Records to use

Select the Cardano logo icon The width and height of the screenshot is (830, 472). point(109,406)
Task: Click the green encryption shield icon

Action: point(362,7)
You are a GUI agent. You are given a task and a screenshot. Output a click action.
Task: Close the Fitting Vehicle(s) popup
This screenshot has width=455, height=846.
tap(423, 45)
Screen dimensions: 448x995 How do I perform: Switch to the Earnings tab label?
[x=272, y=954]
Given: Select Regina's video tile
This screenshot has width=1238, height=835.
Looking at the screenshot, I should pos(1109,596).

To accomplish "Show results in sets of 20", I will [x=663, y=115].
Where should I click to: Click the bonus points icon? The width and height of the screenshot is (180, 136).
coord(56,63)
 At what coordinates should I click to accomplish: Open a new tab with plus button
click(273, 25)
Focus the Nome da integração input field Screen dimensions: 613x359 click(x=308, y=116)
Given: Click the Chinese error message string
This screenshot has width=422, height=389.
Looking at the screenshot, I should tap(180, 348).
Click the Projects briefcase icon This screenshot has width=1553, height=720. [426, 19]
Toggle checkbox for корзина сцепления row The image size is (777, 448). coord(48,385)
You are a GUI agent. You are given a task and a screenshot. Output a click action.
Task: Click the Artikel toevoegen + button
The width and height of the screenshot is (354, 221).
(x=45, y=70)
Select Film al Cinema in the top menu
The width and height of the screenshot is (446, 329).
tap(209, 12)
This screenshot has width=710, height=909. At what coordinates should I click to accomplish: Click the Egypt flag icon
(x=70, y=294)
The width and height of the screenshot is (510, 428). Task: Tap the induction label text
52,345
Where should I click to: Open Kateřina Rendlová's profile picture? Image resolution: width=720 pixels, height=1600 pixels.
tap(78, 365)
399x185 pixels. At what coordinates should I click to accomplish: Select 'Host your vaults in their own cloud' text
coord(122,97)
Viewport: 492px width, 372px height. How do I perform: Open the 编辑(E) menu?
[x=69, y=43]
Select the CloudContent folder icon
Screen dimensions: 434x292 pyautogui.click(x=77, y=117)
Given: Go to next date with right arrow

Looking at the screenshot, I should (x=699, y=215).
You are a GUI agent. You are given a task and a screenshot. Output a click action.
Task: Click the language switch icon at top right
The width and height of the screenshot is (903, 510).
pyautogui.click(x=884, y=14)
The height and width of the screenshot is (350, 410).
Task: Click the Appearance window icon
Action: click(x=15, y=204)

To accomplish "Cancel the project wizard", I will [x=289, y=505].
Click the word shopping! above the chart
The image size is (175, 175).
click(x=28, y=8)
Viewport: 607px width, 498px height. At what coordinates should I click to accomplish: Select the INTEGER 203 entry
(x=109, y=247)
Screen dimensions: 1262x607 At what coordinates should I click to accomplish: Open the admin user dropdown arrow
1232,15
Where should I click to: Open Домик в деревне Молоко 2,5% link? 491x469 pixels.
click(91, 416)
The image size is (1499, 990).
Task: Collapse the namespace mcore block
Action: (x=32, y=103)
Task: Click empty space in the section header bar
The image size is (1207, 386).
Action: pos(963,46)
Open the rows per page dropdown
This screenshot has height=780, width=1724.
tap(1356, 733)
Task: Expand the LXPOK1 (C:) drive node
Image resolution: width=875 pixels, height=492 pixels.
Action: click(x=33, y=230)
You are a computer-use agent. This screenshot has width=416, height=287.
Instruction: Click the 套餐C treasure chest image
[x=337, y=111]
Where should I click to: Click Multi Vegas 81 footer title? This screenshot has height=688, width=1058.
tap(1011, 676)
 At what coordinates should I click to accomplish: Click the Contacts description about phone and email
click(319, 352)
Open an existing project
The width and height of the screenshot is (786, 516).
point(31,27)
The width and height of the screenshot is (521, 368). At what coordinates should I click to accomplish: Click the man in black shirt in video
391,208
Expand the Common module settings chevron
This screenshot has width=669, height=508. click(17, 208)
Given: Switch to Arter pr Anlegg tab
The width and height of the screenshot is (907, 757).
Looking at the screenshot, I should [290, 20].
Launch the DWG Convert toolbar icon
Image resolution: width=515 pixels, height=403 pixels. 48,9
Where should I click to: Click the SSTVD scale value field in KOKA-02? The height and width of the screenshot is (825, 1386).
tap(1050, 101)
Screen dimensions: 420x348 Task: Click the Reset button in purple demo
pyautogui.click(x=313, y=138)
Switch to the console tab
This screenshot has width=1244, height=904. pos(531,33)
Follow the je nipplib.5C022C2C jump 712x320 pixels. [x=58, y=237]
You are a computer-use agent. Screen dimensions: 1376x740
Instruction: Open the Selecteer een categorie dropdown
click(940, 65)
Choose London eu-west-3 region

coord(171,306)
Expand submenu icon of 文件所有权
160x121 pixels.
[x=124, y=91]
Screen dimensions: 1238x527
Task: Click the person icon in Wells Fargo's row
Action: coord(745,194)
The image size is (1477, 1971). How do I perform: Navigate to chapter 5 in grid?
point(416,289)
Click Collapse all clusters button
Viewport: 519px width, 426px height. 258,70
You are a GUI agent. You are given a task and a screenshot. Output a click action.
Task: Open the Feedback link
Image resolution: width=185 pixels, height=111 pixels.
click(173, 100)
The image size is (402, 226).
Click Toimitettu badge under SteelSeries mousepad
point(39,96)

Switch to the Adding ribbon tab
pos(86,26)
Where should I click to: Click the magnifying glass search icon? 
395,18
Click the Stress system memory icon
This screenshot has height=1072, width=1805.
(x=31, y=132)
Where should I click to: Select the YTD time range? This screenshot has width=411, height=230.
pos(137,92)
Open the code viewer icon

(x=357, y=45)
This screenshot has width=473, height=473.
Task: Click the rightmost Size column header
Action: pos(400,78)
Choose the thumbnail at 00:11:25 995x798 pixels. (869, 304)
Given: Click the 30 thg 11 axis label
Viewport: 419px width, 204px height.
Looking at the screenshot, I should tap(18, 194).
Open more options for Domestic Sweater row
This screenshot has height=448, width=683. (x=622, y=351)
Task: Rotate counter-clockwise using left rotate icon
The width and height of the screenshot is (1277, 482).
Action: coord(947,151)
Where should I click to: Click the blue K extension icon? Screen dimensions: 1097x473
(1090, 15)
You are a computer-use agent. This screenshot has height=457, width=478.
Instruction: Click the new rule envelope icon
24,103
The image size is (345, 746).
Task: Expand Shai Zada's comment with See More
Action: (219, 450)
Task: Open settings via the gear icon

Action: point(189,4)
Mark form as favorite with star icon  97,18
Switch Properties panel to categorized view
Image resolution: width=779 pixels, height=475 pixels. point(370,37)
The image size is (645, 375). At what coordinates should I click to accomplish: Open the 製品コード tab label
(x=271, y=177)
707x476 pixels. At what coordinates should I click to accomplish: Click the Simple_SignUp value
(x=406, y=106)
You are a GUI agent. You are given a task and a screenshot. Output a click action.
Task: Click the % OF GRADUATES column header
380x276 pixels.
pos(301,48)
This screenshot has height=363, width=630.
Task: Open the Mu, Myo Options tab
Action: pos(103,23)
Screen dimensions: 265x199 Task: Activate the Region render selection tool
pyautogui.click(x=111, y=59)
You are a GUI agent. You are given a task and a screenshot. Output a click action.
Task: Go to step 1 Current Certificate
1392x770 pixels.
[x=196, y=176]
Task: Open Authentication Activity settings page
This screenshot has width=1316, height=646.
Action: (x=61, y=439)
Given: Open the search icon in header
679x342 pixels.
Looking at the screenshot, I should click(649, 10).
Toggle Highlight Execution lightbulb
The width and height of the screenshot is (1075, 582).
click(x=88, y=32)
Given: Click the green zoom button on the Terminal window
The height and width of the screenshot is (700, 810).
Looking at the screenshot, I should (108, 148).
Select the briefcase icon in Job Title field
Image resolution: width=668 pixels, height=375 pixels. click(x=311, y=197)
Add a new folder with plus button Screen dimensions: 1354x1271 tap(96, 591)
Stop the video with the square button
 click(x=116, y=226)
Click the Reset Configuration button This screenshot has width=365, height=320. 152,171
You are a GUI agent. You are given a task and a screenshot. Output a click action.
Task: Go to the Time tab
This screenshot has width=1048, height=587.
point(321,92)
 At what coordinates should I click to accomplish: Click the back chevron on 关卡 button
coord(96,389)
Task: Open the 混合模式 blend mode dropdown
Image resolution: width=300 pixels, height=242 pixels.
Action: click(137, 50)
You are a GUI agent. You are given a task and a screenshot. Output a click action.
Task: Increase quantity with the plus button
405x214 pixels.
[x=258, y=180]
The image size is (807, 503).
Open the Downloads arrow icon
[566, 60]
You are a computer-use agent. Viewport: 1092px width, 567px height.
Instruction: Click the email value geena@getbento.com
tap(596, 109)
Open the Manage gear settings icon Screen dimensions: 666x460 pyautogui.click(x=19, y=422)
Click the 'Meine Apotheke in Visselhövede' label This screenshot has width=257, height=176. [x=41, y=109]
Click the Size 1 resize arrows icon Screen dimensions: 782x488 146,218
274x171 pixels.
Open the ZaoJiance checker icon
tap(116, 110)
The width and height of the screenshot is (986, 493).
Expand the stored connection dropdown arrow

Task details
Above are the records; copy every line in them that holds the word "Toggle".

Answer to the exercise
Toggle checkbox for корзина сцепления row The image size is (777, 448). coord(48,385)
Toggle Highlight Execution lightbulb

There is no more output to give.